Em primeira análise, a Declaração Universal dos Direitos Humanos estabelece que ninguém será submetido à tortura, todavia, o Poder Público não efetiva essa premissa na prática, visto que, devido à omissão do Estado no que se refere ao sistema de segurança pública, alguns grupos se sentem encarregados de julgar e punir indivíduos que porventura cometam algum delito. Nesse âmbito, concomitantemente ao pensamento de Émile Durkheim, as ações dos ditos “justiceiros” são moldadas pelos contextos em que elas estão inseridas, tendo em vista que, segundo dados da Fundação Getúlio Vargas, apenas 29% da população brasileira confia no Poder Judiciário, o que reflete no aumento do índice de violência com as próprias mãos devido à sensação de impunidade.
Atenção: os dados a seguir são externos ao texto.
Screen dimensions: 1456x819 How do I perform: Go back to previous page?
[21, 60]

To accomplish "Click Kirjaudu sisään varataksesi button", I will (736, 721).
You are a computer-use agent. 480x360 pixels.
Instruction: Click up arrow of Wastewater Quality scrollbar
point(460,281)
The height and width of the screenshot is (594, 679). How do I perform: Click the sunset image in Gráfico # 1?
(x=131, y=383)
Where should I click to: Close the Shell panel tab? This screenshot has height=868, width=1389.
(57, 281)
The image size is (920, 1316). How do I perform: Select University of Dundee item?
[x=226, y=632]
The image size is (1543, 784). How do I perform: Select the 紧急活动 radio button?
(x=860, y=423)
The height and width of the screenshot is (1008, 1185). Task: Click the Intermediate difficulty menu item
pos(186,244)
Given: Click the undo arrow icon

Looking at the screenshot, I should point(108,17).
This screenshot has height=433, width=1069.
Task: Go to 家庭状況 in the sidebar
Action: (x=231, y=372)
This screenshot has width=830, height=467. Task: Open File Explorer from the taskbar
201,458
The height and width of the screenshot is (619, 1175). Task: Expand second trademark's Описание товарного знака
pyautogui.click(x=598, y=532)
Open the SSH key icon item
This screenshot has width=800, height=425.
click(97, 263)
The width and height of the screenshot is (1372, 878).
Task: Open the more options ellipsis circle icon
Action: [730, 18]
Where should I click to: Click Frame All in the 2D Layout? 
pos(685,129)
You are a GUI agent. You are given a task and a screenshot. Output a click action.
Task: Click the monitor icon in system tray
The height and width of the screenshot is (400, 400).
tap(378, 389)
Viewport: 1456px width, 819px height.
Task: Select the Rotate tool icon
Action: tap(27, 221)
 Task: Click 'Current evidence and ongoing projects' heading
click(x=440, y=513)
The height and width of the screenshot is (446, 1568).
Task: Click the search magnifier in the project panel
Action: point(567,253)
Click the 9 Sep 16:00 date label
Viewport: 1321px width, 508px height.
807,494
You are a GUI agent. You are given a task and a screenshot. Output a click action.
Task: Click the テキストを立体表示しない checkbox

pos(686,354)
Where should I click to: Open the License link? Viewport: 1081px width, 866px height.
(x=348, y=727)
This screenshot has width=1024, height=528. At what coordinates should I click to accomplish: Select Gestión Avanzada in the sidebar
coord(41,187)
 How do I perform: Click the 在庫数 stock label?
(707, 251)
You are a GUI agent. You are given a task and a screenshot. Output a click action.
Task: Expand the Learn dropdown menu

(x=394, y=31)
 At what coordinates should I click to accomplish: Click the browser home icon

Em decorrência dessa questão, nota-se que, cada vez mais, há uma banalização da onda de violência em que a sociedade está submetida. Nesse âmbito, a ineficaz política pública faz com que os indivíduos manifestem o que Thomas Hobbes qualificava como o “estado de natureza do ser humano”, sendo este caracterizado pela agressividade e desordem moral. Dessa maneira, nota-se que esse modo arcaico de “justiça” no qual se aplica a lei do “olho por olho” pode ser ainda mais problemática à medida em que pessoas inocentes são submetidas à tortura, como foi o caso de Fabiane, espancada até a morte por dezenas de moradores do Guarujá, em 2014, após um boato espalhado na internet. Nessa perspectiva, medidas são necessárias para mudar esse cenário.
Diante disso, fica evidente que intervenções governamentais e sociais são essenciais para acabar com o problema. É fundamental, portanto, que a Secretaria de Segurança Pública realize uma ampliação das políticas de segurança, por meio de aperfeiçoamentos do sistema de defesa realizado pelos policiais nas ruas, através de treinamentos e aumento da frota disponíveis, com o fito de possibilitar a proteção dos cidadãos. É imprescindível que o Poder Judiciário garanta que todos os casos criminosos sejam julgados e punidos por juízes e defensores públicos, conforme a lei estabelece, para que a descrença na justiça não se faça mais uma realidade na sociedade brasileira.